##### GIVEN DATA #####

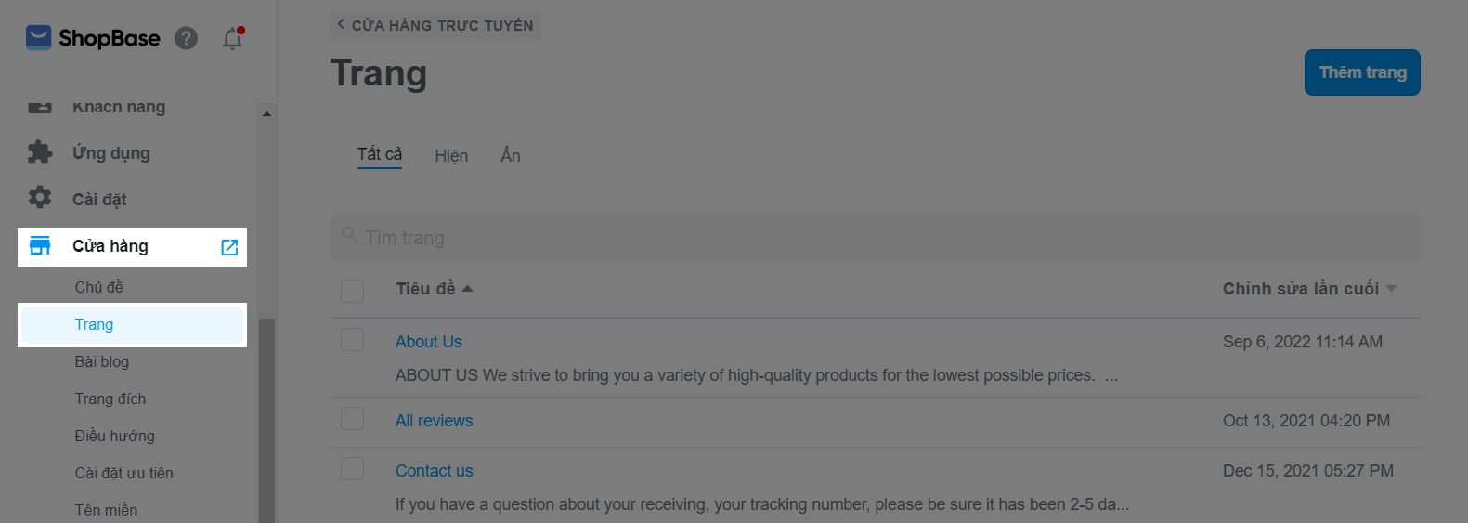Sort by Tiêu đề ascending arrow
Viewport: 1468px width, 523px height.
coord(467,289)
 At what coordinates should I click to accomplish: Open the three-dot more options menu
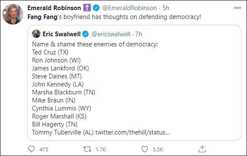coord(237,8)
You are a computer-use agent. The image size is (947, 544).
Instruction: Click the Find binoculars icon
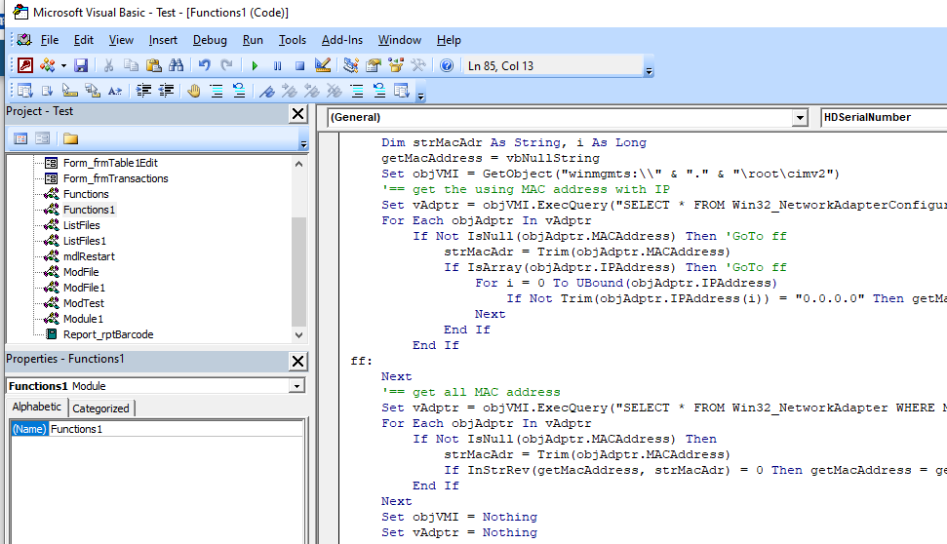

#####
##### GIVEN DATA #####

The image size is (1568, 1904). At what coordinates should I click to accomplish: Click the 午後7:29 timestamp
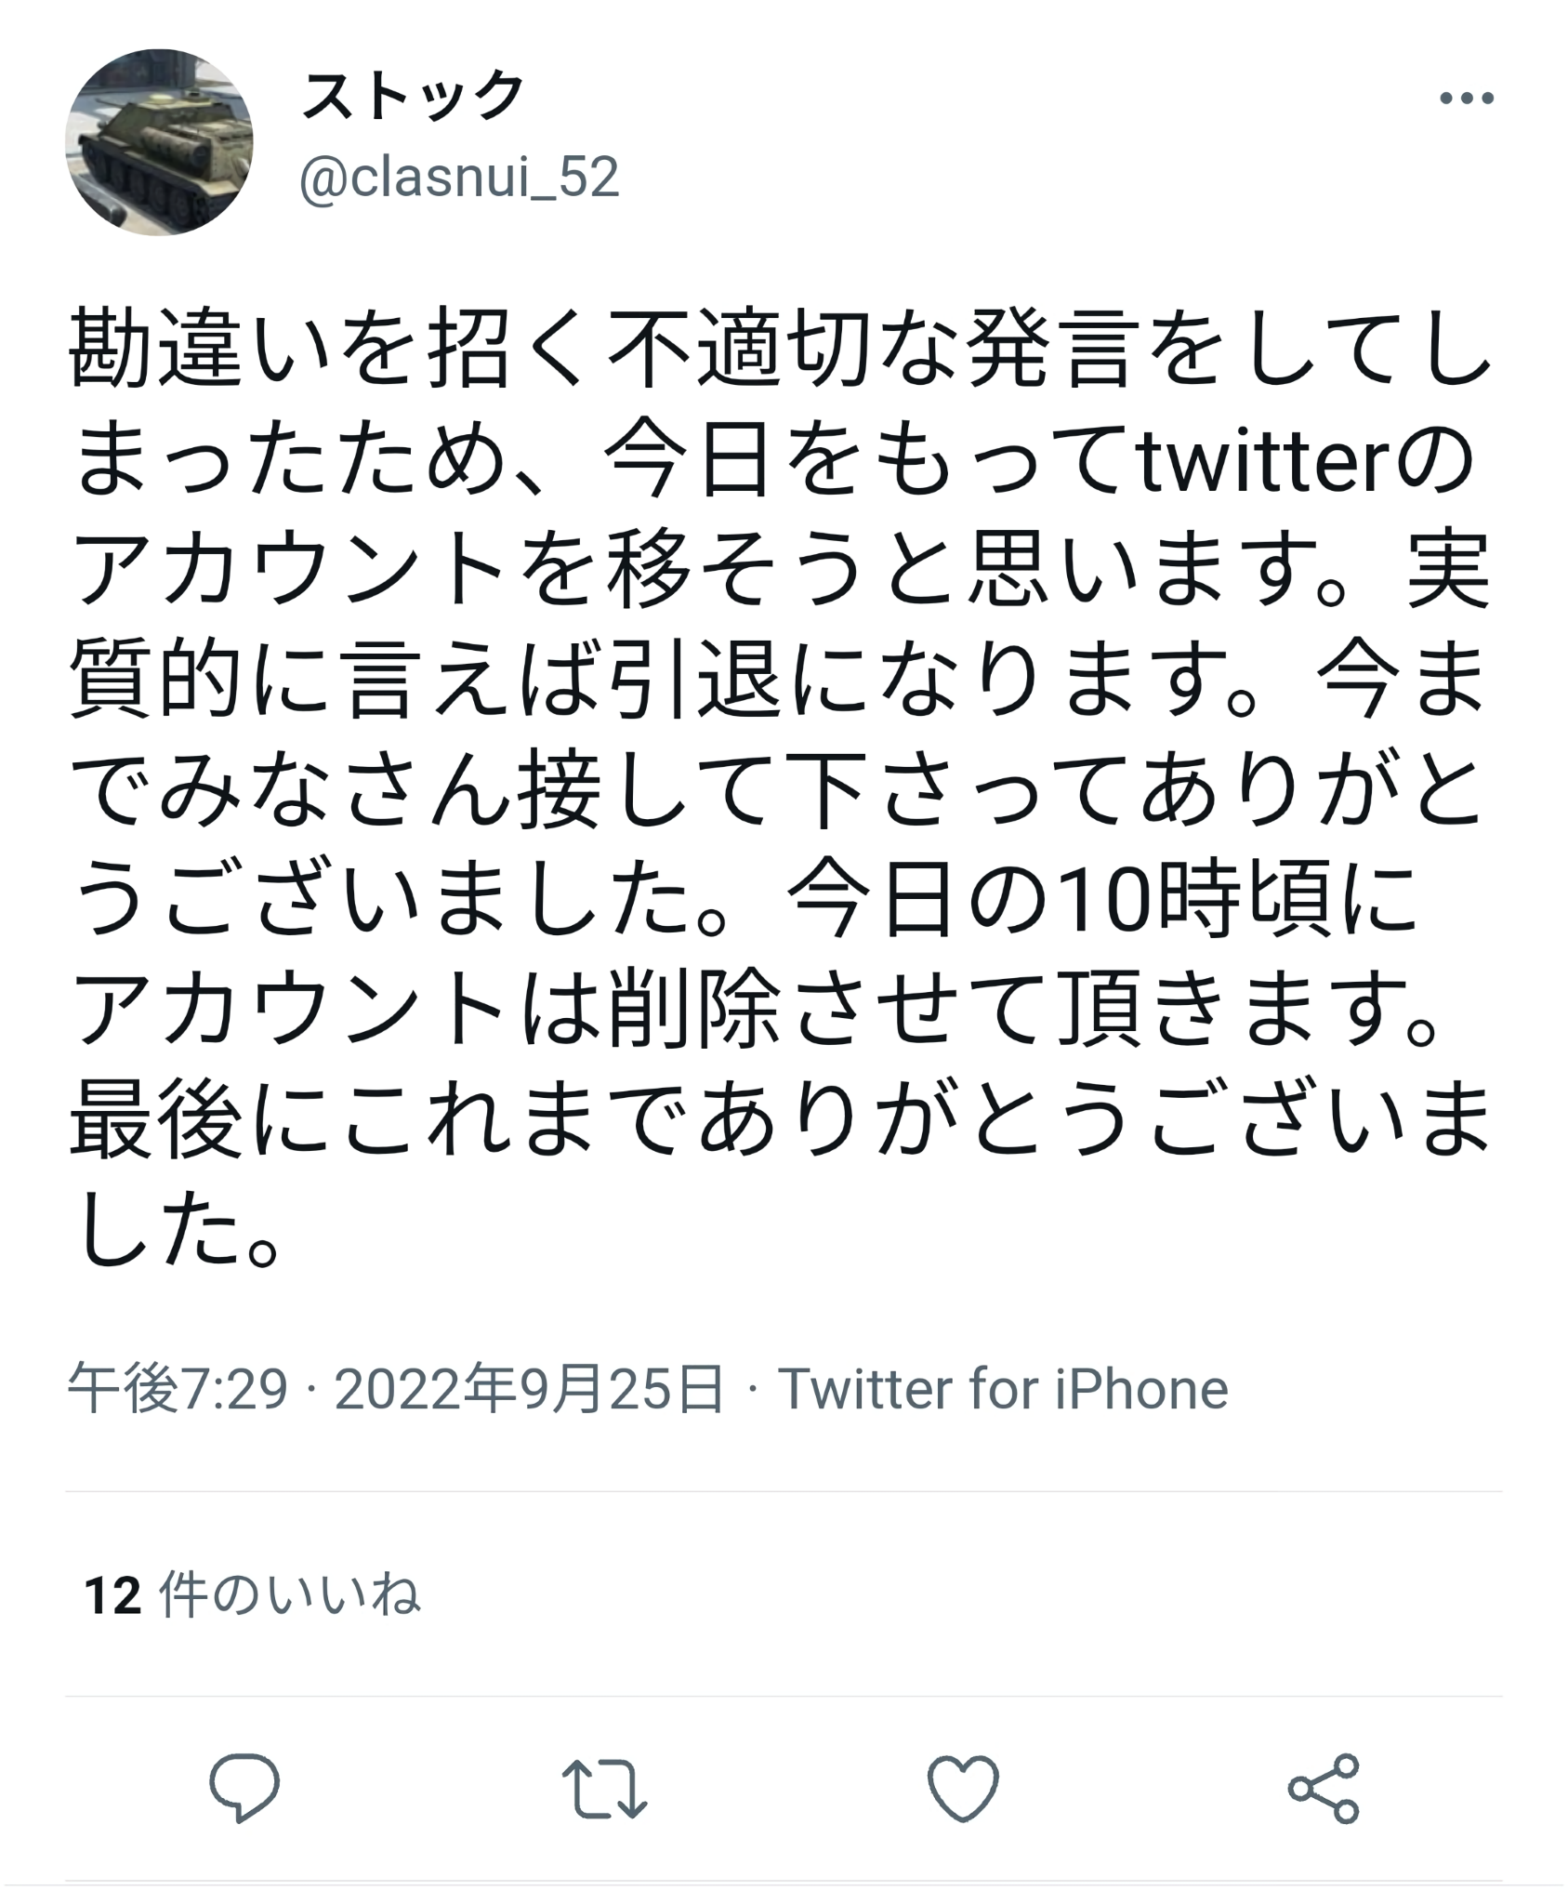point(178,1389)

#####

Take the material above from the line containing "At what coordinates should I click to accomplish: Open" up to and including the line containing "Instruction: Click the Find binoculars icon" and retype it exactly, without any pictures.

 At what coordinates should I click to accomplish: Open the three-dot more options menu
coord(237,8)
You are a computer-use agent. The image size is (947, 544).
Instruction: Click the Find binoculars icon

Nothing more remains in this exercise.